→ Supplied data:

━━━━

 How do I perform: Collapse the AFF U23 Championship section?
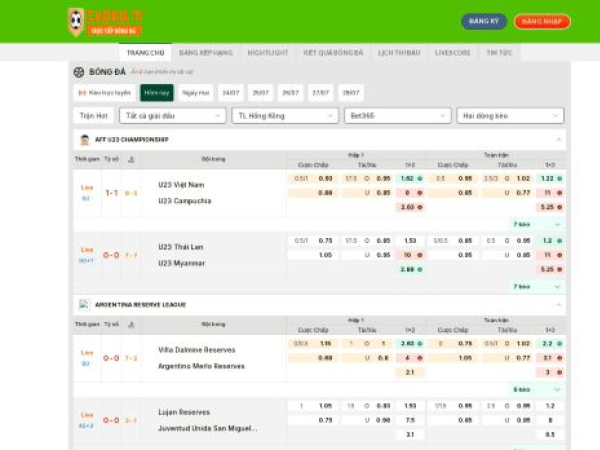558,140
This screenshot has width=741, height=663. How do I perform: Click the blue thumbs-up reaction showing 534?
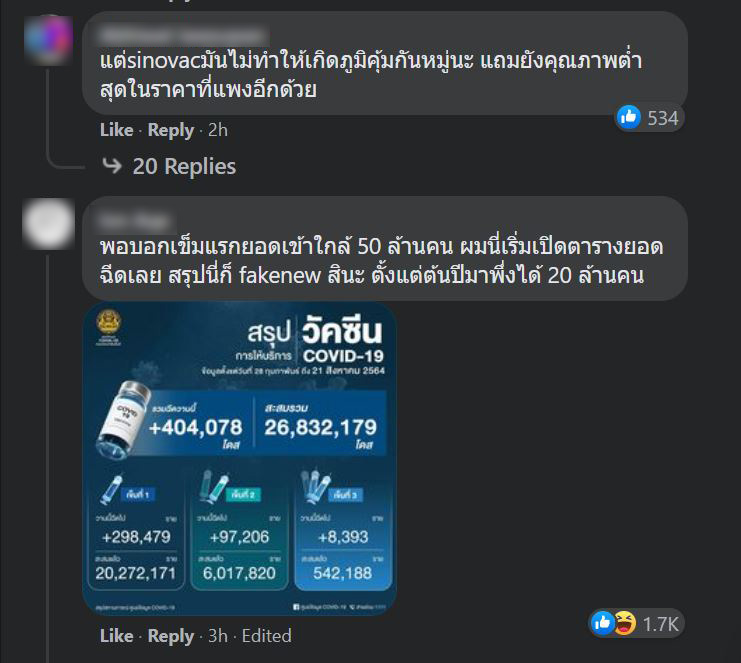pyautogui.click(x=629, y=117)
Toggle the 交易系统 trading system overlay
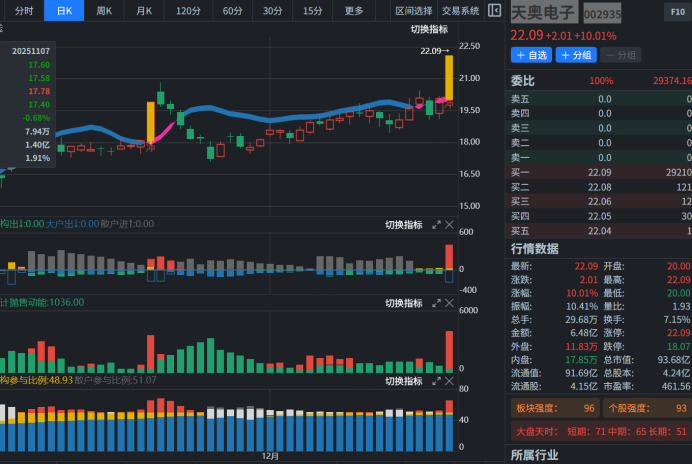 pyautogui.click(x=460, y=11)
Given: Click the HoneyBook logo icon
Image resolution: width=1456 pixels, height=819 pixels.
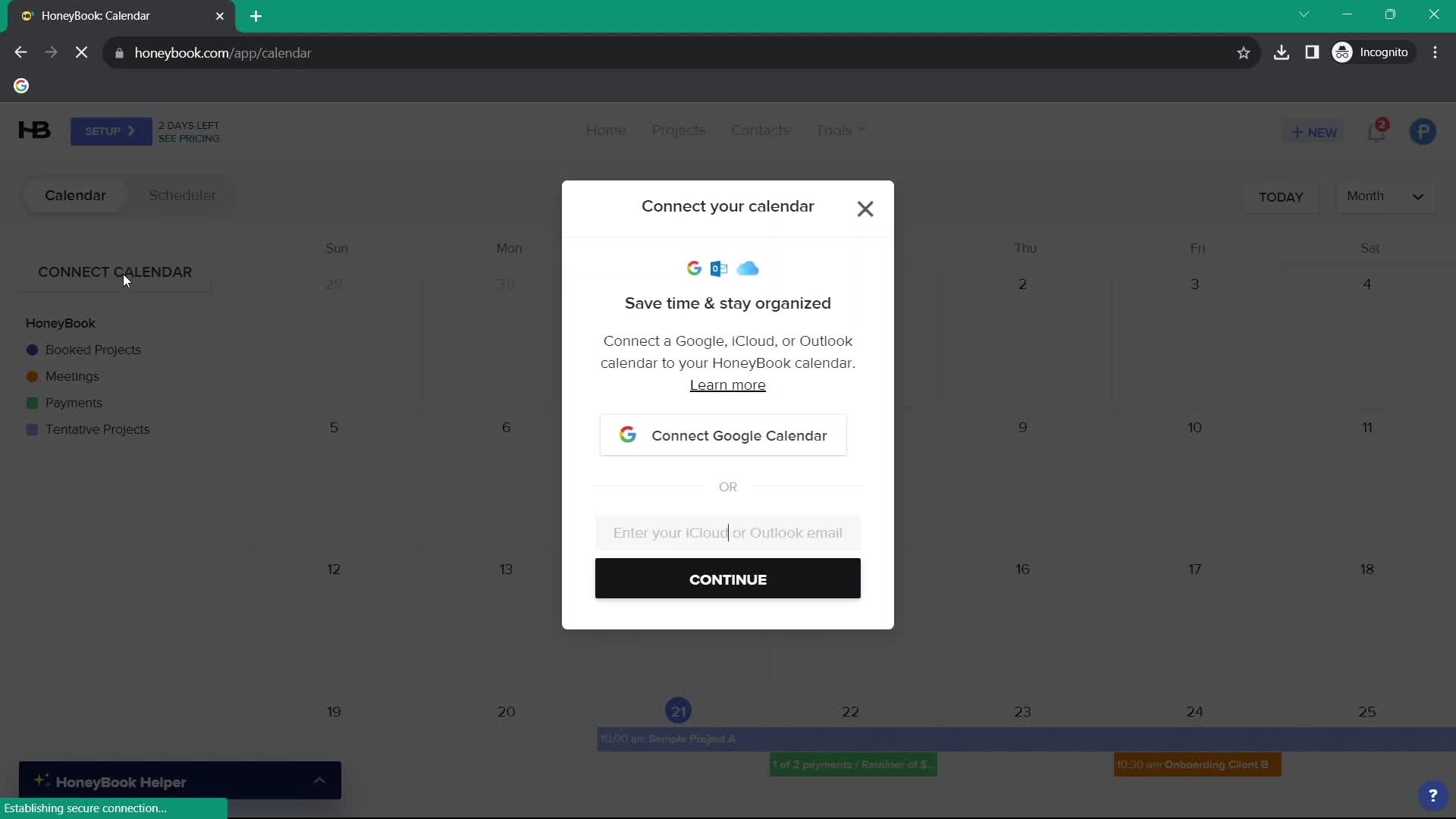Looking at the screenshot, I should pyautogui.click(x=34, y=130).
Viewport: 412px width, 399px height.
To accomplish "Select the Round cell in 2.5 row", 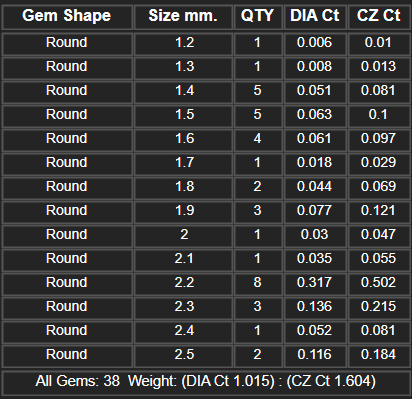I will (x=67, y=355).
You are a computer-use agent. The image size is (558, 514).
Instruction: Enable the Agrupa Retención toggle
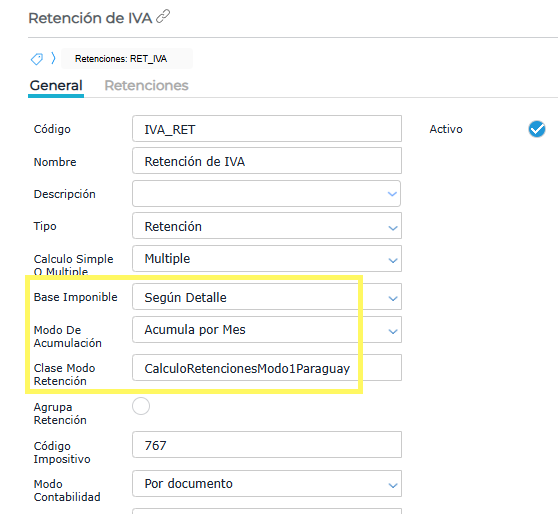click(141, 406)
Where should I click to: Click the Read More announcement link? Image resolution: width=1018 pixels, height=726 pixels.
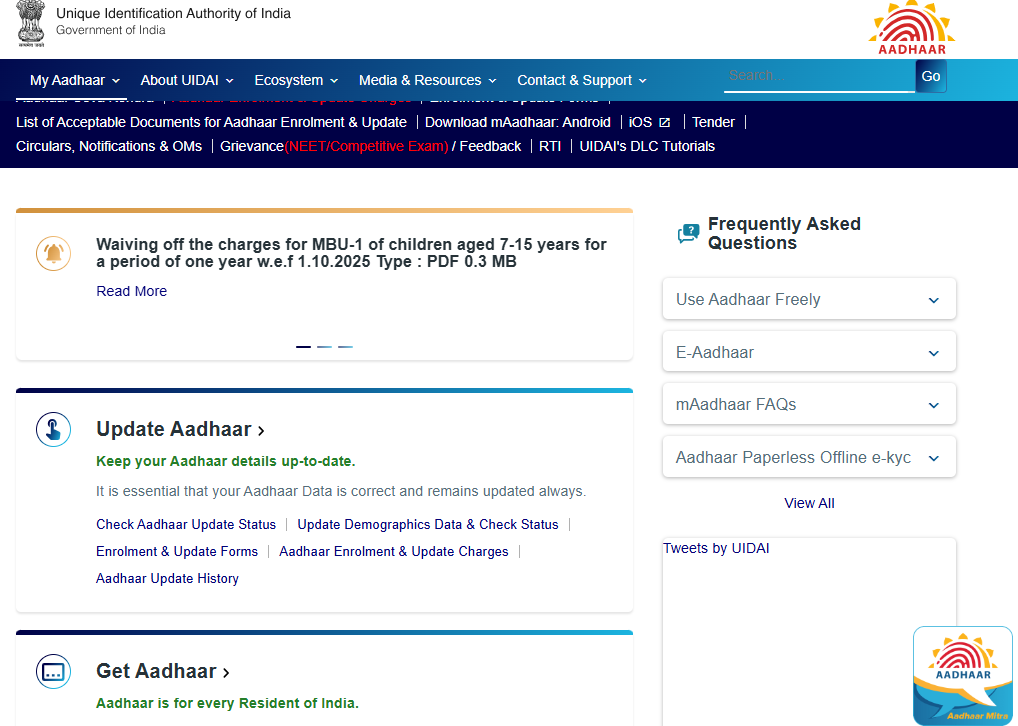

━━━━

→ Exercise description: From the first line of the listing above, repeat every line through the one holding "Viewport: 412px width, 399px height.". Both ends count, and pictures stay out.

→ Exercise response:
 How do I perform: Collapse the AFF U23 Championship section?
558,140
This screenshot has width=741, height=663. How do I perform: Click the blue thumbs-up reaction showing 534?
pyautogui.click(x=629, y=117)
Toggle the 交易系统 trading system overlay
 pyautogui.click(x=460, y=11)
Given: Click the HoneyBook logo icon
Image resolution: width=1456 pixels, height=819 pixels.
Looking at the screenshot, I should pyautogui.click(x=34, y=130).
Viewport: 412px width, 399px height.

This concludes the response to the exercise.